■ **EXTRAIT DU TEXTE**
La mission « Investissements d'avenir » regroupe l'ensemble des crédits du troisième programme d'investissements d'avenir (PIA 3) au sein de trois programmes : le programme 421 « Soutien des progrès de l'enseignement et de la recherche », le programme 422 « Valorisation de la recherche » et enfin le programme 423 « Accélération de la modernisation des entreprises ». Néanmoins, pour des raisons de périmètre, la commission des affaires économiques n'est saisie que sur les programmes 422 et 423.

L'objectif principal de cette mission est de stimuler l'investissement et l'innovation, grâce à un effet de levier sur les dépenses du secteur privé. Plus globalement, la mission « Investissements d'avenir » occupe une place particulière au sein du projet de loi de finances. Il existe deux raisons à cela. La première tient à la nécessité d'investir dans les secteurs d'avenir pour préparer la France aux enjeux de demain. Le financement des investissements d'avenir s'inscrit en effet dans une logique de longue durée, comme le montrent les trois vagues qui le composent, c'est-à-dire les PIA 1, 2 et 3.

■ **EXTRAITS D'ENREGISTREMENTS**
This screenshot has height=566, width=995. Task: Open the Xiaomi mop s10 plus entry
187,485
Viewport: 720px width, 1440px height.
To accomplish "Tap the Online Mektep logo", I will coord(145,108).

* * *

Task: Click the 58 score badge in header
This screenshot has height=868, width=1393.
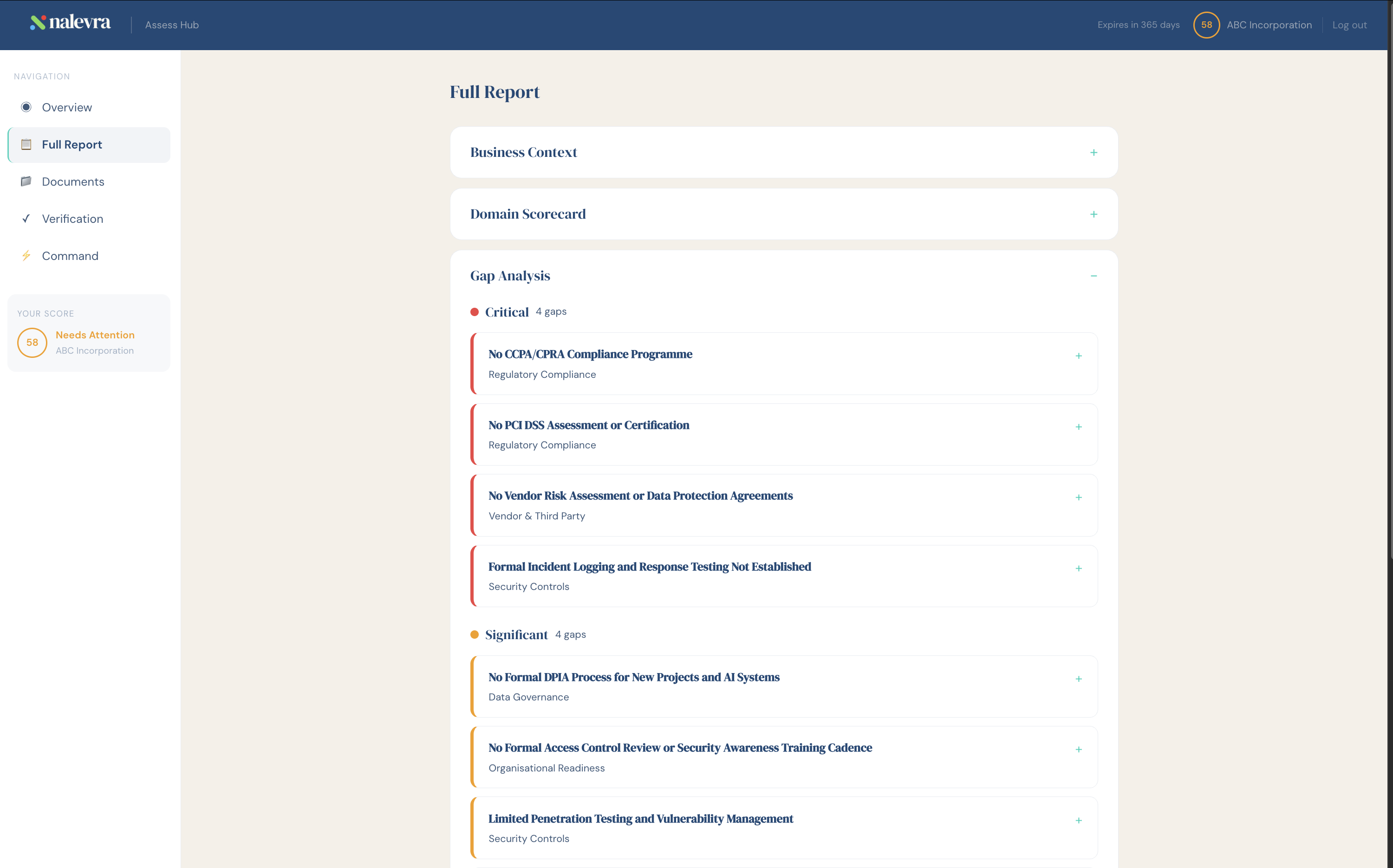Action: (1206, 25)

■ **PROBLÈMES À RÉSOUDRE**
1. Reproduisez fidèlement le passage du texte sur les investissements d'avenir, en commençant à « L'objectif principal de » et en terminant à « PIA 1, 2 et 3. ».
2. Présentez en liste numérotée uniquement les lignes des enregistrements allant de celle qui contient « Task: Click the 58 score badge in header » jusqu'à celle qui contient « Action: (1206, 25) », les deux incluses, sans les lignes vides. Laissez les images de côté dans votre réponse.
Le texte et les enregistrements proviennent de sources distinctes.

■ **RÉPONSES**
1.
L'objectif principal de cette mission est de stimuler l'investissement et l'innovation, grâce à un effet de levier sur les dépenses du secteur privé. Plus globalement, la mission « Investissements d'avenir » occupe une place particulière au sein du projet de loi de finances. Il existe deux raisons à cela. La première tient à la nécessité d'investir dans les secteurs d'avenir pour préparer la France aux enjeux de demain. Le financement des investissements d'avenir s'inscrit en effet dans une logique de longue durée, comme le montrent les trois vagues qui le composent, c'est-à-dire les PIA 1, 2 et 3.

2.
1. Task: Click the 58 score badge in header
2. This screenshot has height=868, width=1393.
3. Action: (1206, 25)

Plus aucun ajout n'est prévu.